The battle cry of our wireless carriers to government regulators has been: Give us more spectrum or everyone's mobile bills will rise and service will fall! Not exactly "Banzai!" or "Geronimo!" or even "I'm going to count to three," but is any kind of threat even necessary?

Yes, spectrum -- which really just refers to a range of radio frequencies used by all wireless communication devices -- is commonly considered a finite resource that can only be divided up so much before those frequencies interfere with each other.

And, yes, "Spectrum is the 'life blood' of the wireless industry," as a T-Mobile statement once put it.

And, yes again, the proliferation of smartphones downloading expanding amounts of data does underscore the wireless industry's need to increase the amount of spectrum at hand.

But is it really the case, as AT&T (NYSE: T) CEO and ChairmanRandall Stephenson put it during the company's last quarter's earnings call, that the industry's "explosive mobile broadband growth ... cannot continue without more spectrum being cleared and brought to market" by the FCC?

The naysayers
The inventor of the cell phone and a former vice president of Motorola, Martin Cooper, is one who thinks the wireless companies are overselling the threat. He told The New York Times in an interview, "Somehow in the last 100 years, every time there is a problem of getting more spectrum, there is a technology that comes along that solves that problem." Advanced antennas and routing traffic onto Wi-Fi networks could help the carriers serve 10 times more devices, he said.

So why are the carriers going on and on about a spectrum shortage? Because it's just easier, Cooper said.

Consultant David S. Isenberg put forward a darker explanation. He told the Times that the carriers have been slow in employing more modern and efficient technologies for a reason. "Their primary interest is not necessarily in making spectrum available, or in making wireless performance better," he said. "They want to make money."

David P. Reed, senior vice president at SAP Labs, echoed that view. He told the Times that the carriers aren't as interested in the new technologies as they are in just monopolizing as much spectrum as they can.

The Great Spectrum Gobble-Up
Just after Thanksgiving last year, Verizon (NYSE: VZ) closed on deals with several cable companies for their hoarded spectrum caches.
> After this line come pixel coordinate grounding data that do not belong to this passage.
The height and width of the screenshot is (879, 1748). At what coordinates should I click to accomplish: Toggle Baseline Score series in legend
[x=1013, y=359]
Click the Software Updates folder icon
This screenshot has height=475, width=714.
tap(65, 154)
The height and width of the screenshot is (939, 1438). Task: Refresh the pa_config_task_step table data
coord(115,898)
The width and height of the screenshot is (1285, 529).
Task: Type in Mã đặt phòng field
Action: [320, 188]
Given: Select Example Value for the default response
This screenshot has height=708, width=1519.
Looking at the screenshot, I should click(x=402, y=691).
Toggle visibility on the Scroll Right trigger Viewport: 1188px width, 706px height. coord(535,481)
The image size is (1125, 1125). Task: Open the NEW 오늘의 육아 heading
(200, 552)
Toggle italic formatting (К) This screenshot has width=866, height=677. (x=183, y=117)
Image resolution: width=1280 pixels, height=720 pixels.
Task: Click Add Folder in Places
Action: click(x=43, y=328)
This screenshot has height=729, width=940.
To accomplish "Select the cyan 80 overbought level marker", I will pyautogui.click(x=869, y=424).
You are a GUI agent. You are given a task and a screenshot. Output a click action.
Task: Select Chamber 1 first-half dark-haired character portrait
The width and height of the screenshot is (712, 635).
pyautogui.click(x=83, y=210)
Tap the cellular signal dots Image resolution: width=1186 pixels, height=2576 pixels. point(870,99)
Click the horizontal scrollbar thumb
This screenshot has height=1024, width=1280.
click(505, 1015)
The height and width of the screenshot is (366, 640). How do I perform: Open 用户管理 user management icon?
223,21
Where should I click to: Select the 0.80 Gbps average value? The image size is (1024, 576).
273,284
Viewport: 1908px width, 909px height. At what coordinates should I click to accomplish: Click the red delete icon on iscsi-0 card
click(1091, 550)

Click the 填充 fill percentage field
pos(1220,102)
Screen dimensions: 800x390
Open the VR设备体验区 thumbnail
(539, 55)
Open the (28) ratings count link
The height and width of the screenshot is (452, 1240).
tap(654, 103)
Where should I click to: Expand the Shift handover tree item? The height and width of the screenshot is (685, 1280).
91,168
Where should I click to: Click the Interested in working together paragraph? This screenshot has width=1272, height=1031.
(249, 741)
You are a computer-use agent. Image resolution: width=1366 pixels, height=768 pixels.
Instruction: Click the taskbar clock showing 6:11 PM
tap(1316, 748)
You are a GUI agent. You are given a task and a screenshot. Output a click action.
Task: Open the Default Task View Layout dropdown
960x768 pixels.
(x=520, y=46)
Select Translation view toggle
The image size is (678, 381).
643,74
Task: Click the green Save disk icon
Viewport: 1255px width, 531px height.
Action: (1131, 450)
Verizon succeeded in getting for $3.9 billion what AT&T failed to get for its failed $39 billion attempt to acquire T-Mobile. AT&T not only lost out on grasping more of that "life blood" but also had to tap one of its own arteries and give to T-Mobile some of its spectrum as a failure-to-complete-the-deal penalty. Ouch.

Lifeblood in the water
But all of the carriers, large and small, are getting ready for a potential feeding frenzy when the FCC auctions off some spectrum that had formerly been put aside for broadcast television use. Congress passed legislation this past February that would free up those frequencies, but the wireless carriers have been positioning for months to make sure they get their fair (as viewed by each company) share.

AT&T and Verizon have both been worried that the FCC will give preferential treatment to the smaller carriers in the upcoming spectrum auctions. AT&T told the New York Post last January: "Our position is not that we are against the FCC overseeing spectrum auctions. We simply are asking why the FCC wants the Congress to strip language from a bill that says the FCC can't exclude qualified bidders."

Verizon said it was concerned with the auctions being "open and not tied down by conditions that might limit players from bidding on [the] spectrum."

The carriers that AT&T and Verizon are afraid the FCC may give preferential treatment to would be Sprint Nextel (NYSE: S), Leap Wireless (Nasdaq: LEAP), and MetroPCS (NYSE: PCS), as well as T-Mobile and others. Some of these smaller carriers are afraid that the deeper pockets of the two largest wireless companies, if there were no bidding restraints put on them, would lessen their competitiveness.

No more whining
The solution to all this could be as simple as Martin Cooper's suggestion that instead of acquiescing to the carriers' demands for more spectrum, just require them to upgrade their technical capabilities. "Every two and a half years, every spectrum crisis has gotten solved," he said, "and that's going to keep happening."